Output the entries verbatim, including every line.

*** Listed records ***

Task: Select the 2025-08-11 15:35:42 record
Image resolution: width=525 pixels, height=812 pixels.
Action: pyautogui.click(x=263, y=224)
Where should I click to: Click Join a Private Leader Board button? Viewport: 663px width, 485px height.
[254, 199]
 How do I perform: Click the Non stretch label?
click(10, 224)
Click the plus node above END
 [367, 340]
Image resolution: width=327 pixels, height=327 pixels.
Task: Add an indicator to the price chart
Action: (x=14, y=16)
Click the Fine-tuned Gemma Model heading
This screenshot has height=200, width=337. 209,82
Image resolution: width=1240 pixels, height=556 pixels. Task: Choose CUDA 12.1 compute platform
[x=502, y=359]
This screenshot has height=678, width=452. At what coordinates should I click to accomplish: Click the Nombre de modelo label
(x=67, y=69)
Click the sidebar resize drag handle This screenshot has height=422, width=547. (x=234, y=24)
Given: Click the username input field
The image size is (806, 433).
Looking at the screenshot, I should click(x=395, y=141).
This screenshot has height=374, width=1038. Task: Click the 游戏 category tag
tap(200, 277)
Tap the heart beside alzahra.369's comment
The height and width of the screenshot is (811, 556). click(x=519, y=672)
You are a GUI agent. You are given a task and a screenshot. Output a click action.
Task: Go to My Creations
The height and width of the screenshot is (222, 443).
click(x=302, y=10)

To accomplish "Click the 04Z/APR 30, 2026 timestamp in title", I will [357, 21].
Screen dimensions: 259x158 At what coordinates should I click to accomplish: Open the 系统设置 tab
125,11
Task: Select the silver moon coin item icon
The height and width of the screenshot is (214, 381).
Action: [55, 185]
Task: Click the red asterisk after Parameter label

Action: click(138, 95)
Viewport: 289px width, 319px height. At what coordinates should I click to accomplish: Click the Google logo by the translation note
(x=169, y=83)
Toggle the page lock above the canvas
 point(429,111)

*** End of Listed records ***

Exercise response:
Task: Select the 2025-08-11 15:35:42 record
Image resolution: width=525 pixels, height=812 pixels.
Action: pyautogui.click(x=263, y=224)
Where should I click to: Click Join a Private Leader Board button? Viewport: 663px width, 485px height.
[254, 199]
 How do I perform: Click the Non stretch label?
click(10, 224)
Click the plus node above END
 [367, 340]
Image resolution: width=327 pixels, height=327 pixels.
Task: Add an indicator to the price chart
Action: (x=14, y=16)
Click the Fine-tuned Gemma Model heading
This screenshot has height=200, width=337. 209,82
Image resolution: width=1240 pixels, height=556 pixels. Task: Choose CUDA 12.1 compute platform
[x=502, y=359]
This screenshot has height=678, width=452. At what coordinates should I click to accomplish: Click the Nombre de modelo label
(x=67, y=69)
Click the sidebar resize drag handle This screenshot has height=422, width=547. (x=234, y=24)
Given: Click the username input field
The image size is (806, 433).
Looking at the screenshot, I should click(x=395, y=141).
This screenshot has height=374, width=1038. Task: Click the 游戏 category tag
tap(200, 277)
Tap the heart beside alzahra.369's comment
The height and width of the screenshot is (811, 556). click(x=519, y=672)
You are a GUI agent. You are given a task and a screenshot. Output a click action.
Task: Go to My Creations
The height and width of the screenshot is (222, 443).
click(x=302, y=10)

To accomplish "Click the 04Z/APR 30, 2026 timestamp in title", I will [357, 21].
Screen dimensions: 259x158 At what coordinates should I click to accomplish: Open the 系统设置 tab
125,11
Task: Select the silver moon coin item icon
The height and width of the screenshot is (214, 381).
Action: [55, 185]
Task: Click the red asterisk after Parameter label

Action: click(138, 95)
Viewport: 289px width, 319px height. At what coordinates should I click to accomplish: Click the Google logo by the translation note
(x=169, y=83)
Toggle the page lock above the canvas
 point(429,111)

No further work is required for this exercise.